A côté des boutures de manioc, nous avons entrepris de rapprocher les pépinières de cacaoyers de chaque localité. Aujourd’hui à Massock-Songloulou, il n’y a pas un seul village qui n’ait pas une pépinière. Et ces pépinières sont destinées aux jeunes et aux femmes.

Nous rêvons et carressons la perspective de voir la femme se mettre dans la cacaoculture, parce que chez nous, sur cette terre, ancestralement, les femmes n’accédaient pas à la propriété foncière. Mais, de plus en plus, des voix s’élèvent pour montrer que les femmes sont tout aussi dans le besoin de disposer des espaces fonciers pour tout au moins pouvoir en jouir.

Donc, nous avons entrepris de le faire ; nous continuerons d’encourager les initiatives féminines et des jeunes et même des hommes dans ce sens. Nous avons commencé ce chantier, il y a cinq ans déjà.
La Commune de Massock-Songloulou suppose aussi le renouveau sur le plan des infrastructures. On constate que six ans passée dans l’opposition, Massock-Songloulou a basculé dans une sorte de marasme. Quels sont les engagements que vous prenez dans ce sens, si Massock-Songloulou revient dans l’escarcelle du RDPC ?

A la vérité, nous regrettons énormément que Massock-Songloulou ait basculé dans l’opposition. Mais, peut-être que c’est une leçon apprise. On a mesuré la profondeur de cette situation déplorable. Aujourd’hui, nous comprenons bien qu’il n’y a pas de place pour l’opposition dans cette unité politique.


Plus que jamais, nous conscientisons nos populations, nos militants pour qu’on comprenne en fin que nous ne pouvons pas nous mettre en marge; que celui qui seul peut rassembler et nous permettre d’aller de l’avant est le Président Paul BIYA.


C’est la raison pour laquelle nous militons pour que lors des prochaines municipales, Massock-Songloulou revienne dans l’escarcelle du RDPC. C’est d’ailleurs le sens de notre message délivré aux populations.

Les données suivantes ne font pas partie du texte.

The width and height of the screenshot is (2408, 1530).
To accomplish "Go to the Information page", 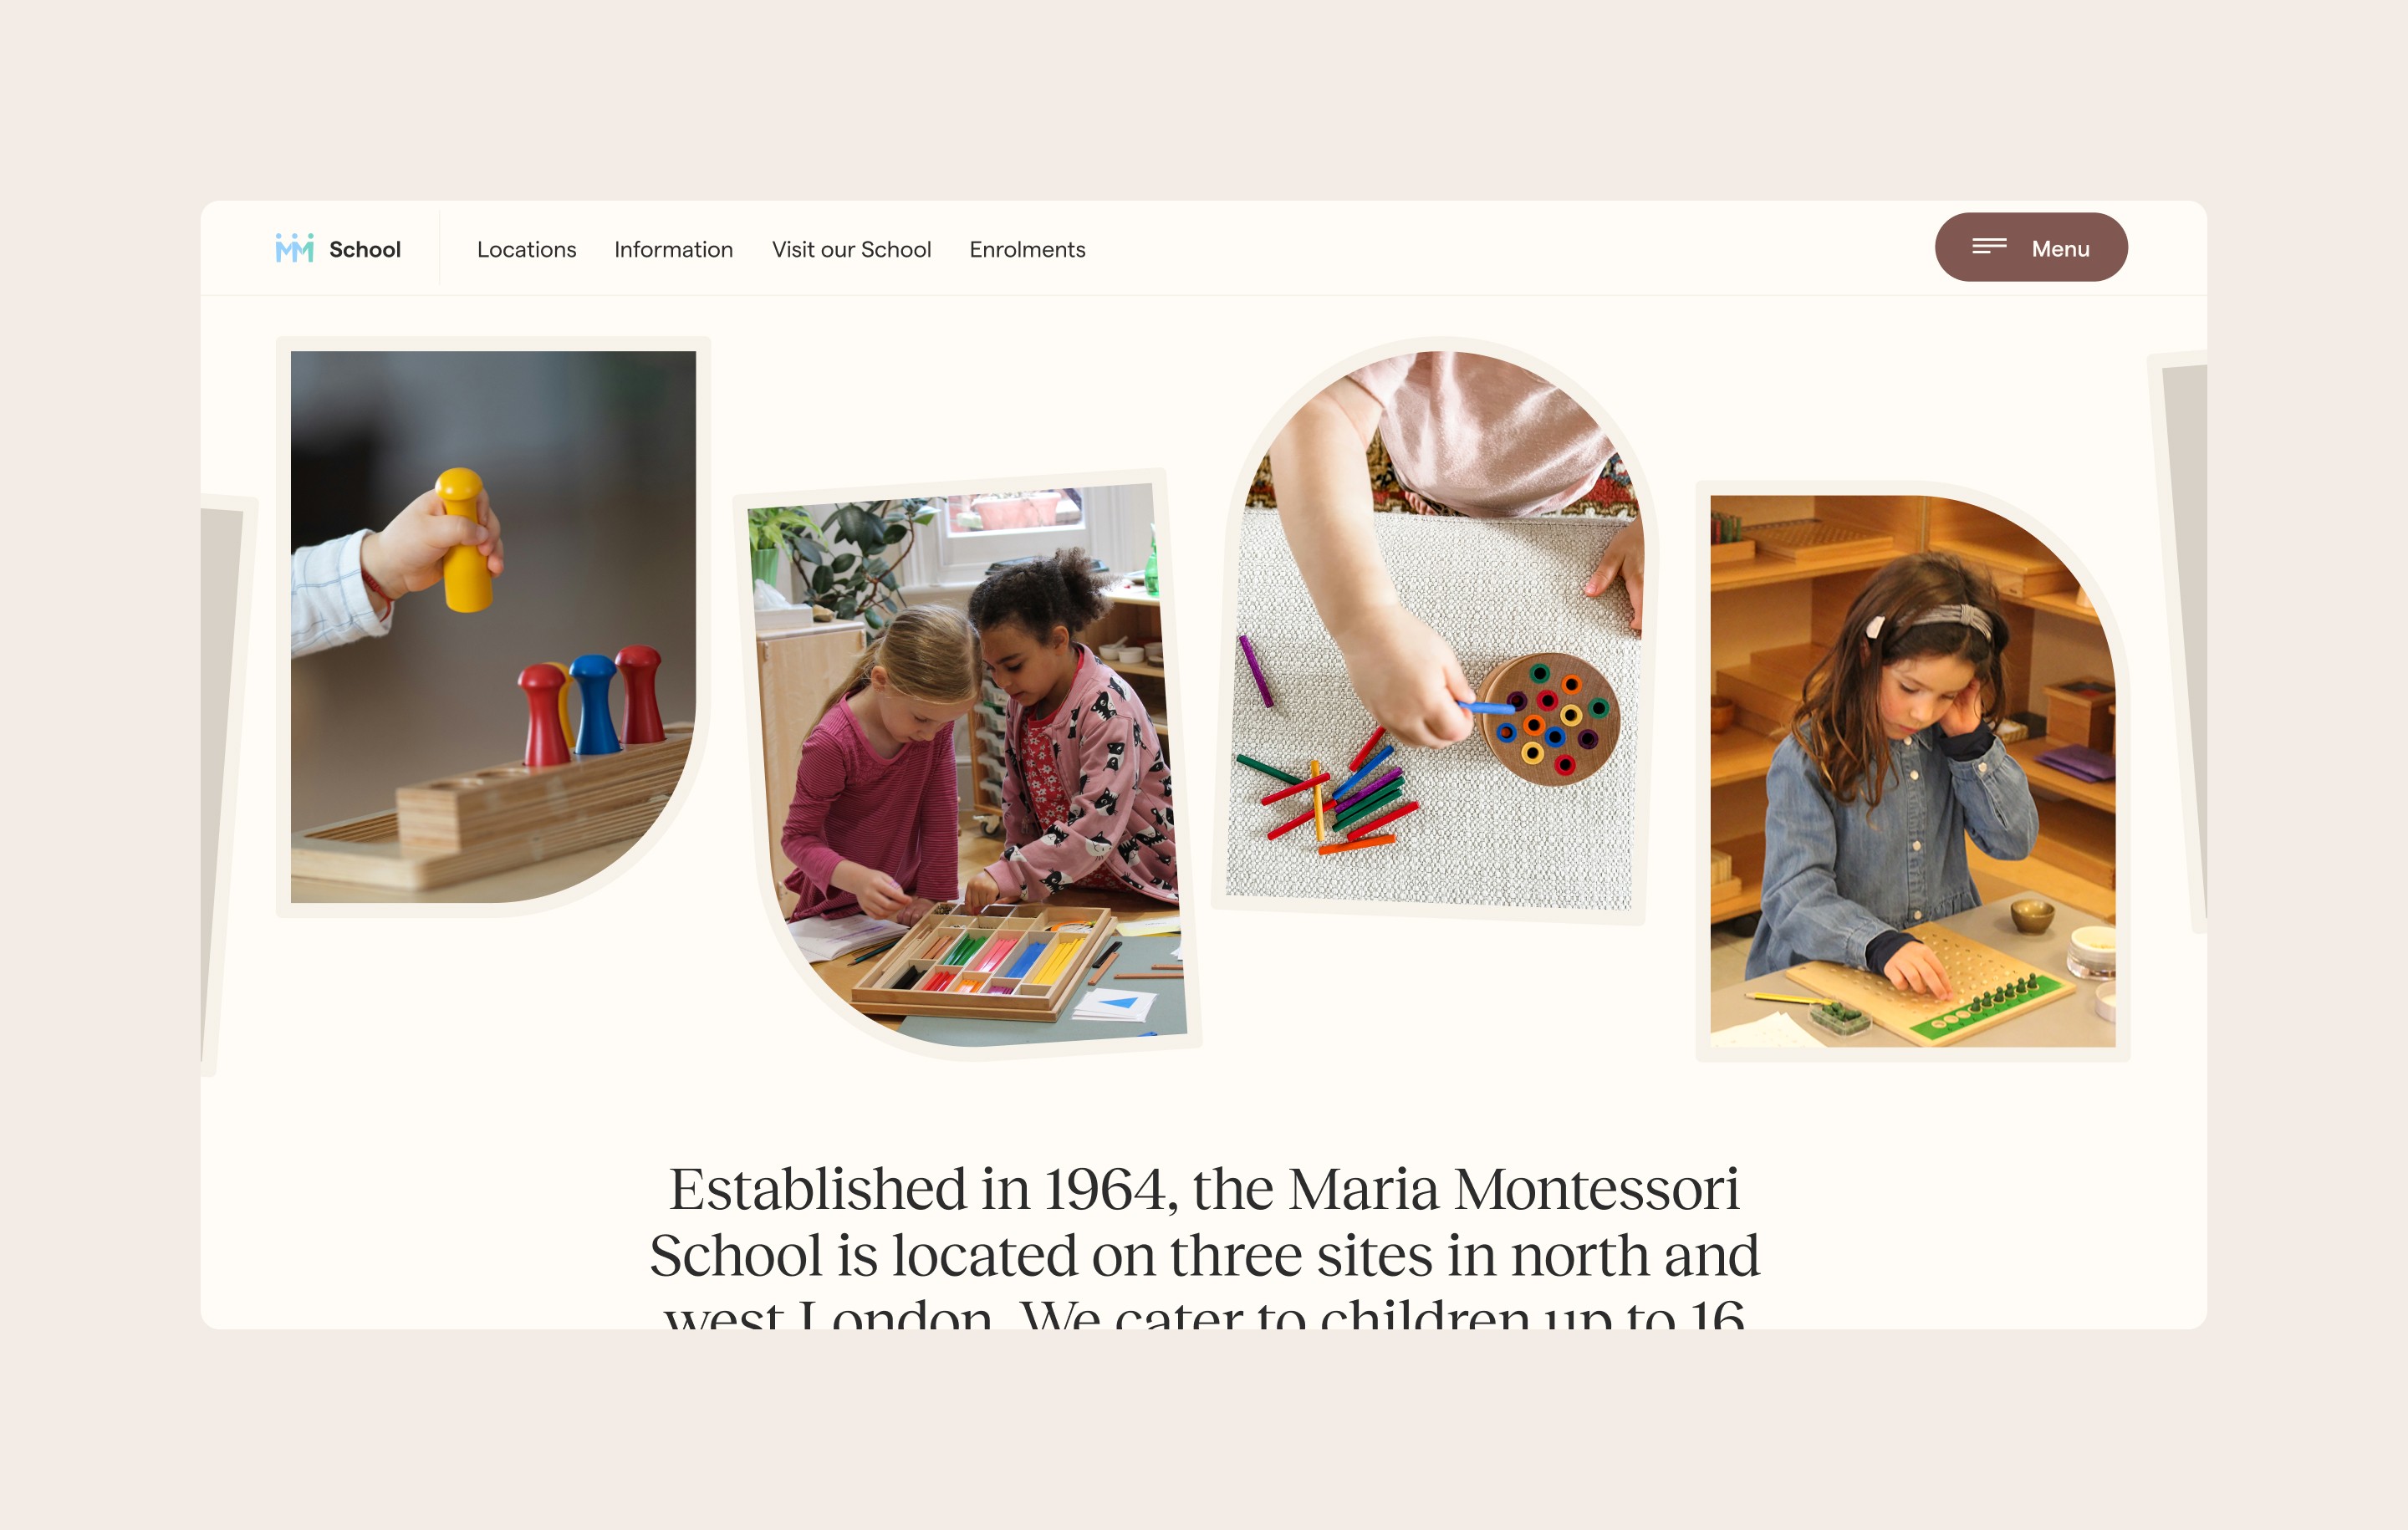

Quel est l’intérêt de construire un centre de transformation post-récoltes du cacao à Massock-Songloulou ?
L’idée, c’est de permettre de donner de la valeur à la commercialisation du cacao dans cette unité. En vendant exclusivement la fève, on fait tout de suite face à l’aspect erratique du produit et on risquerait de décourager substantiellement ceux qui sont dans l’expérience de la cacaoculture.



Donc, l’idée que nous carressons, c’est véritablement que la première et la deuxième transformation se fassent localement à côté des traitements post-récoltes, pour donner de la qualité à cette fève-là. Et, une fois transformée, elle peut se conserver durablement et se vendre à meilleurs coûts que la fève brute vendue à l’export tel que c’était le cas.

Donc, nous n’en carressons pas seulement la perspective, nous sommes persuadés que c’est la solution. C’est la volonté du Chef de l’État.

Le Président de la section serein…
C’est cette solution qui existe dans les documents de planification stratégique dans laquelle s’inscrit Massock-Songloulou.